(Task directions) Can you copy the lines word for word, from the very first one through the line containing "at that location.", leaving out the pictures?

(Supplied records)
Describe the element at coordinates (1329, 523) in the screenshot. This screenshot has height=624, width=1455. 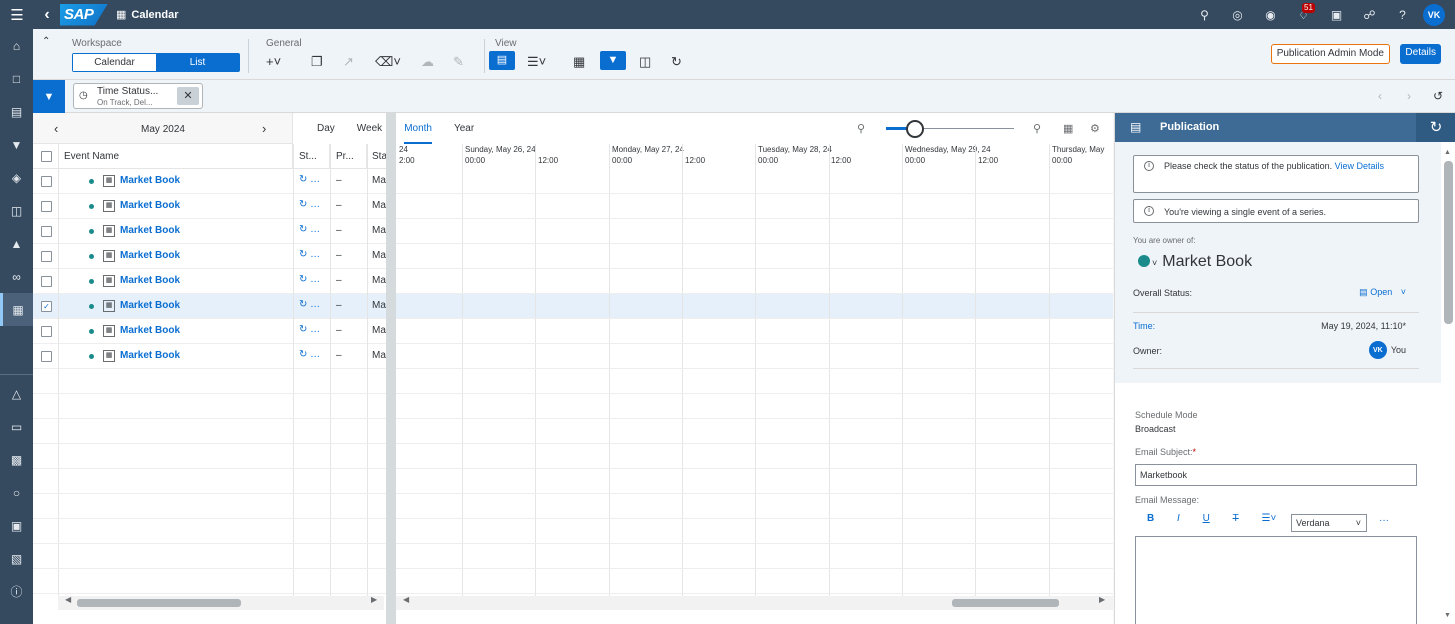
I see `font-family-select: Verdana ˅` at that location.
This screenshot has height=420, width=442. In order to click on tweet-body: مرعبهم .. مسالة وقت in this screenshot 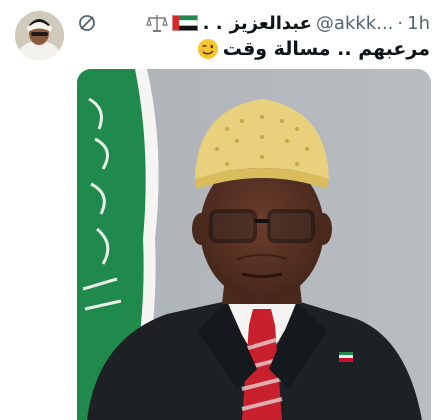, I will do `click(326, 49)`.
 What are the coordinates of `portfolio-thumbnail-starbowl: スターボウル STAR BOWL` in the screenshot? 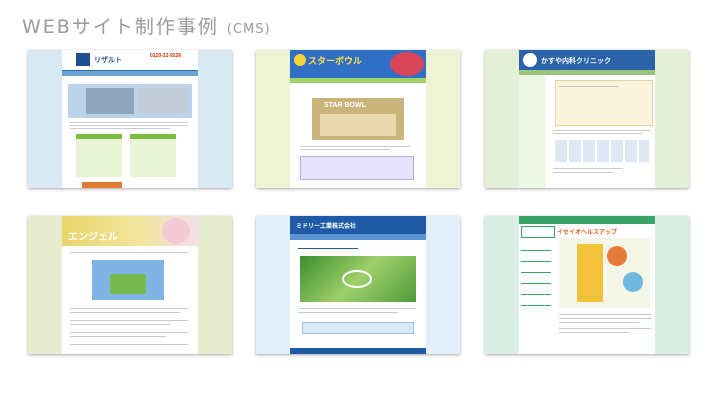 It's located at (358, 119).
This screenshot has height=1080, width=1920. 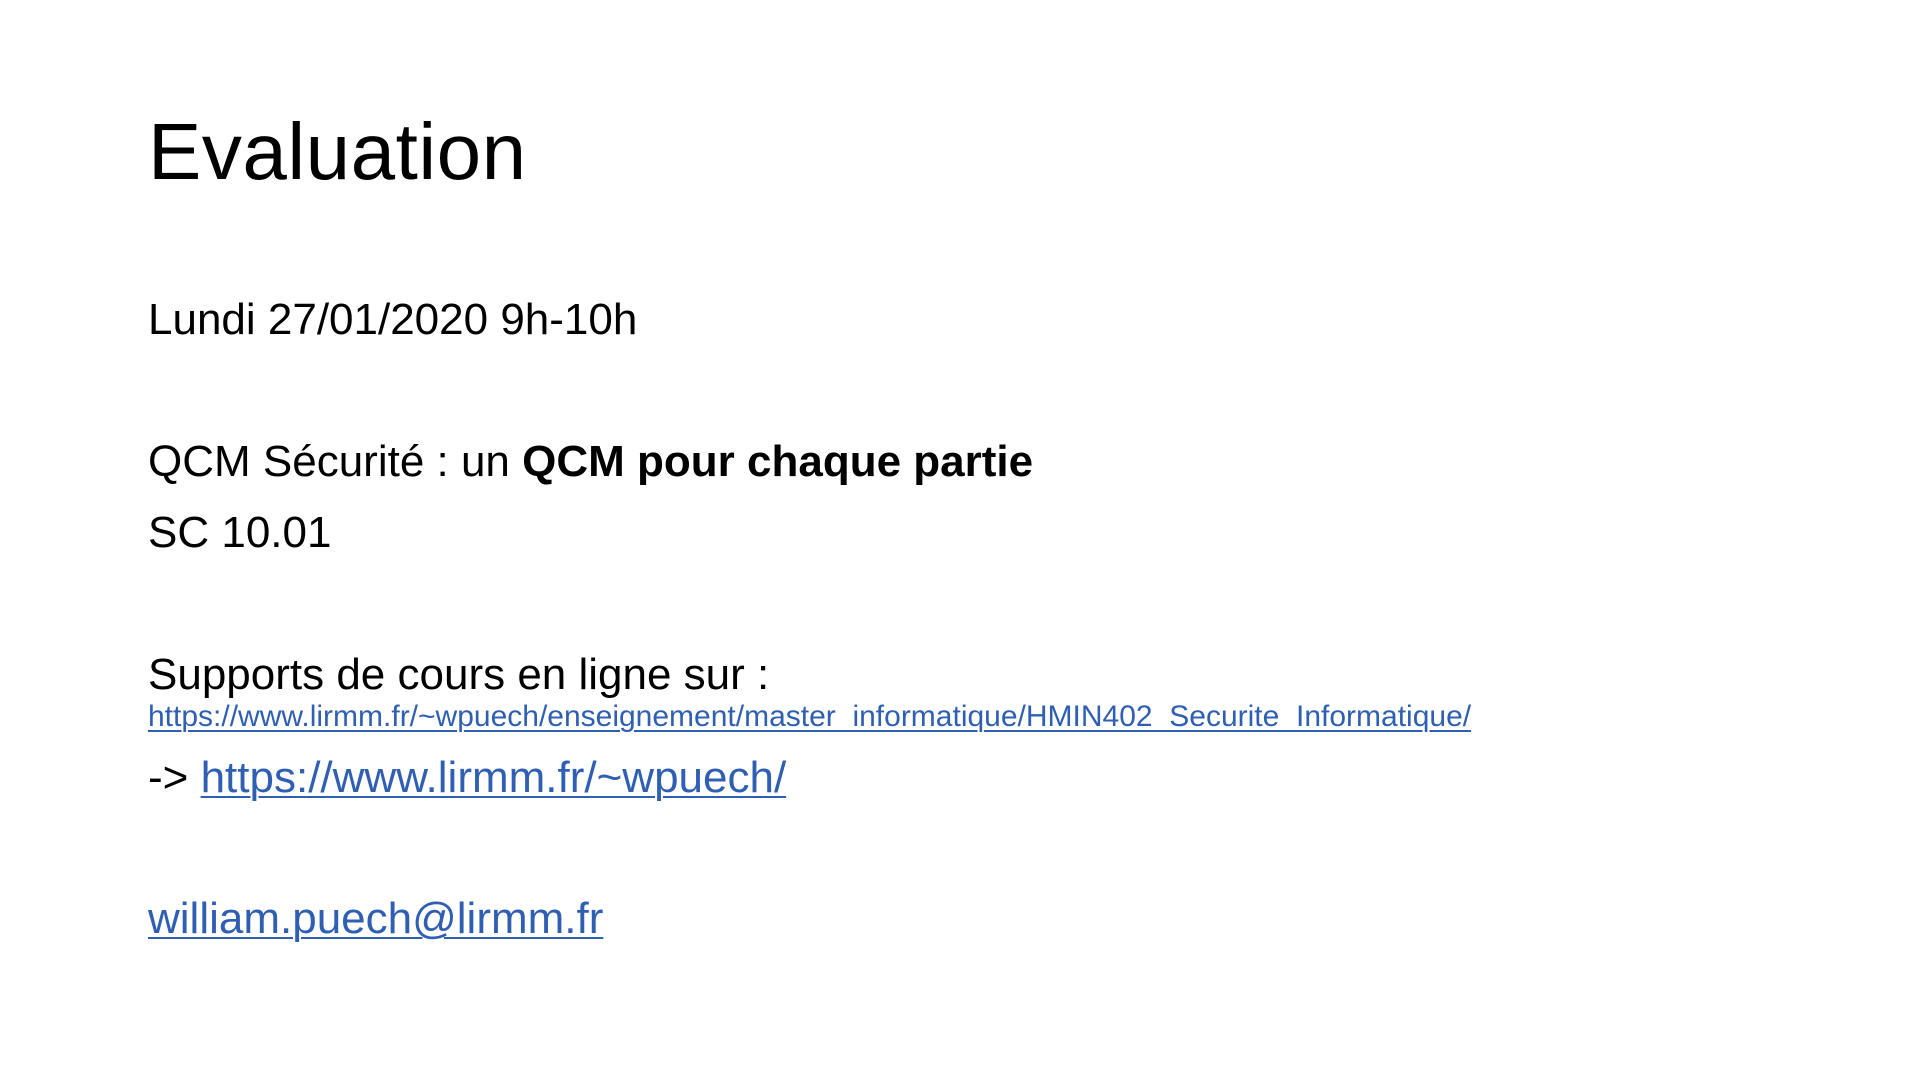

(Exercise result)
Describe the element at coordinates (1329, 523) in the screenshot. This screenshot has height=624, width=1455. 
I see `font-family-select: Verdana ˅` at that location.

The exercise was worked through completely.